ASSIGNMENT ->
Copy the entries below verbatim, omitting any pictures they contain.

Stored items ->
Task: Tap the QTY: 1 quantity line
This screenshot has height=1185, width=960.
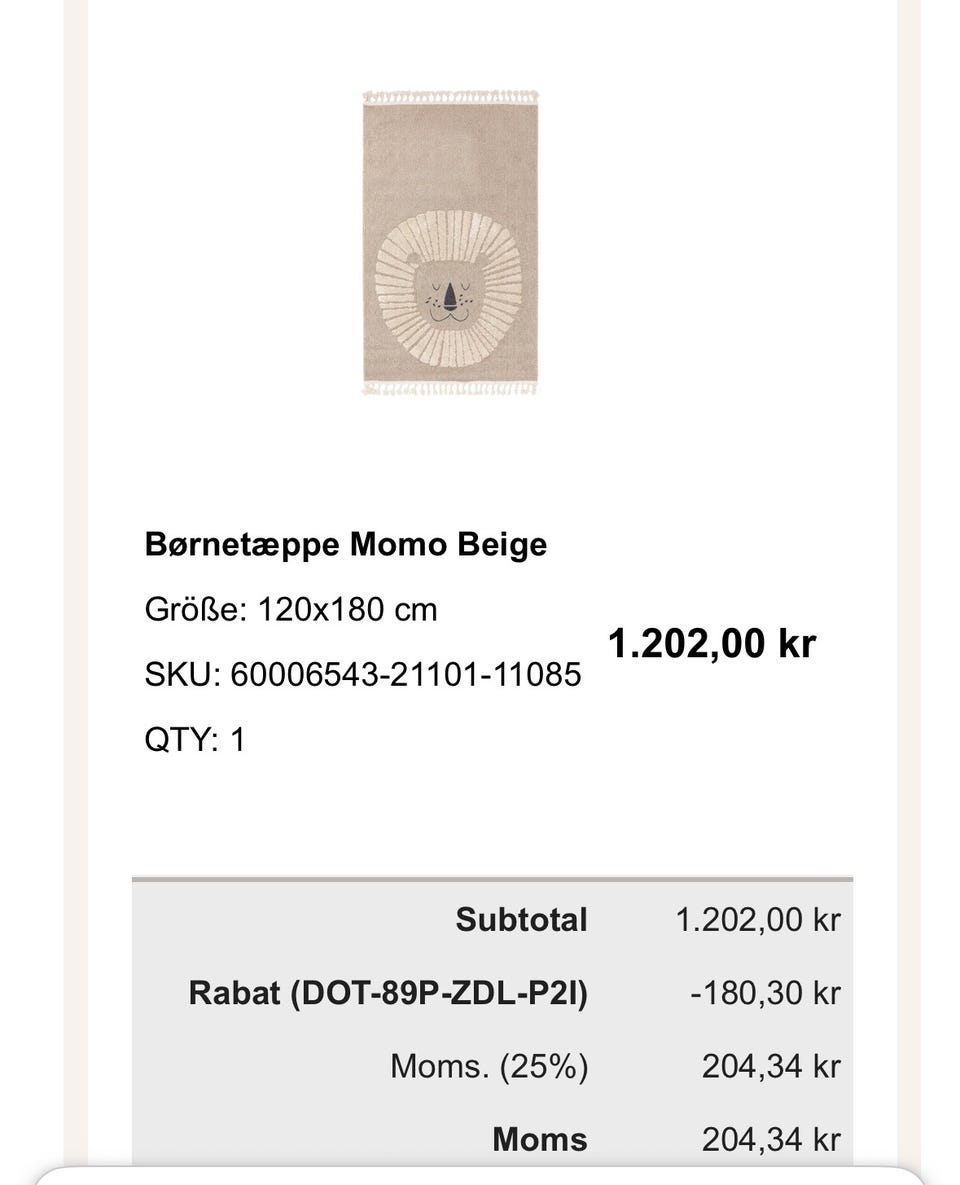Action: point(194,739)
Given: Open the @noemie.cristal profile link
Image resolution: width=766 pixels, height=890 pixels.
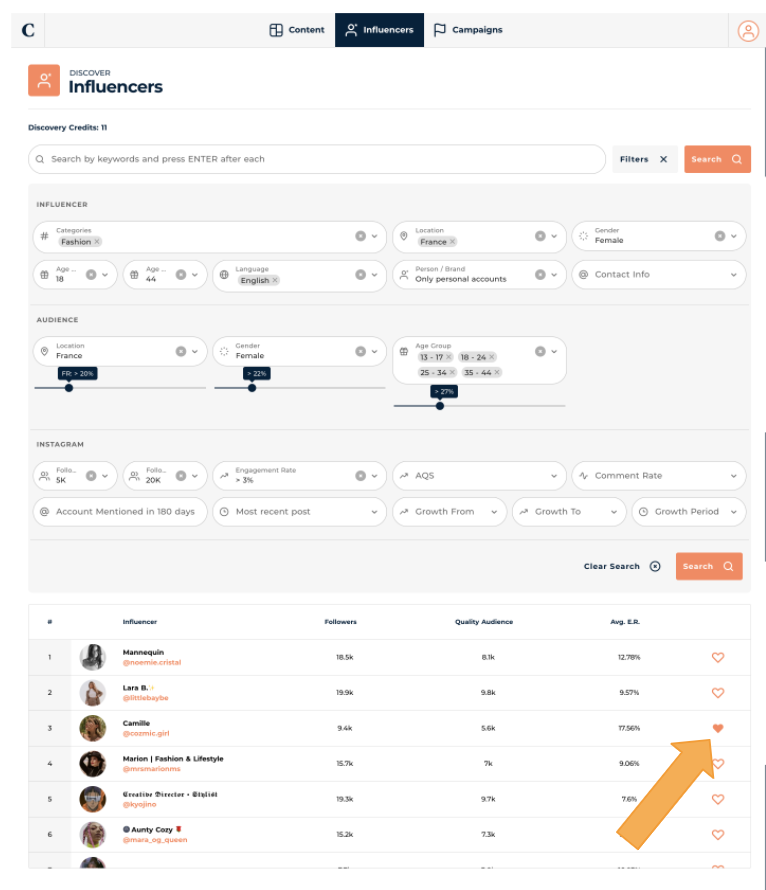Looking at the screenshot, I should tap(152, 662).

WRITTEN RESPONSE ->
Task: Tap the QTY: 1 quantity line
This screenshot has height=1185, width=960.
Action: point(194,739)
Given: Open the @noemie.cristal profile link
Image resolution: width=766 pixels, height=890 pixels.
Looking at the screenshot, I should tap(152, 662).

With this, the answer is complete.